#### TASK DETAILS
Take every line of the material below that includes the string "message" and copy it out.

#### EXTRACTED DATA

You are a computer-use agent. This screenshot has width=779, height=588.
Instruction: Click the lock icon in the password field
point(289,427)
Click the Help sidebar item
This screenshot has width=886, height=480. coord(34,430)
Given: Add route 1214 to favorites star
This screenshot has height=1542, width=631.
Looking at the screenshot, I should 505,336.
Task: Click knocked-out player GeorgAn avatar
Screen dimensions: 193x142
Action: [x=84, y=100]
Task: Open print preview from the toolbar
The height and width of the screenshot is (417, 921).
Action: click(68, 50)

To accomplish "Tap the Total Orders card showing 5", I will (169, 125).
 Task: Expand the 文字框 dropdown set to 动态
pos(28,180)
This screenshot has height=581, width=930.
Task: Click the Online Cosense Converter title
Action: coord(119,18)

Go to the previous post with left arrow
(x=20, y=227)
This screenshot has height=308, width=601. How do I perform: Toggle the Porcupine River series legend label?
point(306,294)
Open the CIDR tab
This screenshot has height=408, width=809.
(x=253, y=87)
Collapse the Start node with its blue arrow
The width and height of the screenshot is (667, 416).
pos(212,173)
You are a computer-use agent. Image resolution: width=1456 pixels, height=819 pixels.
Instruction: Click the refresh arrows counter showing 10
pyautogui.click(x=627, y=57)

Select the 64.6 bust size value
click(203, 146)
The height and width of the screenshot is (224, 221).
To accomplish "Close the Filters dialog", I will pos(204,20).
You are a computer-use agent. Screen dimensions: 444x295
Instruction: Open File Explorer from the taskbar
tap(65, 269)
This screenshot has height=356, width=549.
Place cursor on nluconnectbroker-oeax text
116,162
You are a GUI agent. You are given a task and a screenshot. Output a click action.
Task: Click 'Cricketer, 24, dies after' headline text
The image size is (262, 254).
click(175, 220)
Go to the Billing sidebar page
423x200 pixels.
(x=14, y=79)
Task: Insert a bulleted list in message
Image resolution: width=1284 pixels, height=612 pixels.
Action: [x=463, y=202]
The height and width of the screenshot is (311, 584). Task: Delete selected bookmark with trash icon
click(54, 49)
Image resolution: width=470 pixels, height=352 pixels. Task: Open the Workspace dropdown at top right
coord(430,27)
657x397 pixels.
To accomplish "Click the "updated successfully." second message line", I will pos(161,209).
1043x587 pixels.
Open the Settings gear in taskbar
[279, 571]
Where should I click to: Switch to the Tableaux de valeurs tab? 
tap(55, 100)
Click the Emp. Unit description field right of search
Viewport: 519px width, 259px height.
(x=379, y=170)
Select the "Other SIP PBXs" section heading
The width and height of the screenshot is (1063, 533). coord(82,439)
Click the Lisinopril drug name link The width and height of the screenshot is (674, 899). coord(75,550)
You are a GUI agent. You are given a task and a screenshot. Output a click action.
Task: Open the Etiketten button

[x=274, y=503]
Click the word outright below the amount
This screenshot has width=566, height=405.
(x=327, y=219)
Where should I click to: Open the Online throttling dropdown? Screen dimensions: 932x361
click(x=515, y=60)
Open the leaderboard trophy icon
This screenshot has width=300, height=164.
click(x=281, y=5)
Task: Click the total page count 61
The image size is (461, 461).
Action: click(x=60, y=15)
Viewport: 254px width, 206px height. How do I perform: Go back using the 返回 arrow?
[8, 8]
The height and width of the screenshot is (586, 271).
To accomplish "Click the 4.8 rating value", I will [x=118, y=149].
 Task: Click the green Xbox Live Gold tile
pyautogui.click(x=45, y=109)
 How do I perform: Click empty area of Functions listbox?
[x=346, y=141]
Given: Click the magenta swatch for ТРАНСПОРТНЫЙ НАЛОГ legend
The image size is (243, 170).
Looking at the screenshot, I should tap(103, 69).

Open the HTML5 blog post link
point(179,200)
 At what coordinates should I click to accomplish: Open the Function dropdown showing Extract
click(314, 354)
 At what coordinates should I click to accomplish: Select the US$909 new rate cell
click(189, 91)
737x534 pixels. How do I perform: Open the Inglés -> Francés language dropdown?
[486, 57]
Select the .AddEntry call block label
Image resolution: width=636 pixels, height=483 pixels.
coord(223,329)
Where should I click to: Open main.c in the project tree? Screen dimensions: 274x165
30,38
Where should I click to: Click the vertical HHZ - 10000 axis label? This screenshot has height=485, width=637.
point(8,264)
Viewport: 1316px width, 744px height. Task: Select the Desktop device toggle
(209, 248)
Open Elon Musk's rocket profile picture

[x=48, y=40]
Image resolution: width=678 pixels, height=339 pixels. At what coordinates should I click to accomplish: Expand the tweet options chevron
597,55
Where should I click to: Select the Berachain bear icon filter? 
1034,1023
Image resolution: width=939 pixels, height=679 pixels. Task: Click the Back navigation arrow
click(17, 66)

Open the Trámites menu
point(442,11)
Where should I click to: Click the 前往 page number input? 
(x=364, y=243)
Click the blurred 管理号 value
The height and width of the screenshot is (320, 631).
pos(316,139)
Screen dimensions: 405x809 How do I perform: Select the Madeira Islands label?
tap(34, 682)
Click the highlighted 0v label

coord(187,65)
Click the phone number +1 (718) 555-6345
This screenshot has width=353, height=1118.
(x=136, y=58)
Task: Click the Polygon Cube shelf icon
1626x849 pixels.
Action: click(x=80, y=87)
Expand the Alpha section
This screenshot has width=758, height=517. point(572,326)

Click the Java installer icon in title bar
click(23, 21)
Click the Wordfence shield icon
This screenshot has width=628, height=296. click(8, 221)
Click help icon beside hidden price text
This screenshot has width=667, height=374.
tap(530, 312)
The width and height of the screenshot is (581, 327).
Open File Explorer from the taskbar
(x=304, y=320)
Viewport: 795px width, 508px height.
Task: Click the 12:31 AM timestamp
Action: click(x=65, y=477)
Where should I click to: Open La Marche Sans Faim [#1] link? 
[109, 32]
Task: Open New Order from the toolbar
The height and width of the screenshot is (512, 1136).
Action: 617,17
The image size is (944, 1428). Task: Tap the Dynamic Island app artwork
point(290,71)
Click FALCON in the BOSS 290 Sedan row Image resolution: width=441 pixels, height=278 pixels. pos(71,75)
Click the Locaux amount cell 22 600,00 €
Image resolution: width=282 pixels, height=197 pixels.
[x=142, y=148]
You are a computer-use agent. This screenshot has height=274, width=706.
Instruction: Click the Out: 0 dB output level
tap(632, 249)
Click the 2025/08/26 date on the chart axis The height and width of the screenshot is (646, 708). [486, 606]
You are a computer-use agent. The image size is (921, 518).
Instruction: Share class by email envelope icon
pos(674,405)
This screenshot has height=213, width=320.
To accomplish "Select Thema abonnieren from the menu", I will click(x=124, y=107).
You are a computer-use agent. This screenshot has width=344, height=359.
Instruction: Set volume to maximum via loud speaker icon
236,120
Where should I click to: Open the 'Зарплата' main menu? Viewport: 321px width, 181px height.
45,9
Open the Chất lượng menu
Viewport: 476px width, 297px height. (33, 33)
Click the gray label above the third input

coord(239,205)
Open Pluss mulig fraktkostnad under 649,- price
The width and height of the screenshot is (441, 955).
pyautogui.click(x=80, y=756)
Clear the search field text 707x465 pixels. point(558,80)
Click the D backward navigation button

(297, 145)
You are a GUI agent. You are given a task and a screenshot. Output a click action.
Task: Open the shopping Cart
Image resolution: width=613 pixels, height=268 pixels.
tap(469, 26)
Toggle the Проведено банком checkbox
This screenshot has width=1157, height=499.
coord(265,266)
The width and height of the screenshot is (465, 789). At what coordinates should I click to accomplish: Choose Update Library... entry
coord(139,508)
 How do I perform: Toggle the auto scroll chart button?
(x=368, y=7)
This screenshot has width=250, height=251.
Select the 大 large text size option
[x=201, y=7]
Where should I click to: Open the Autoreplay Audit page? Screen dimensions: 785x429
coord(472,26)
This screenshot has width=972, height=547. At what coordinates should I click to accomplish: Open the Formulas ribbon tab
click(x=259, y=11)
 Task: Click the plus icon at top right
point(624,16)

#### EXPECTED OUTPUT
Task: Insert a bulleted list in message
To accomplish "Click the "updated successfully." second message line", I will pos(161,209).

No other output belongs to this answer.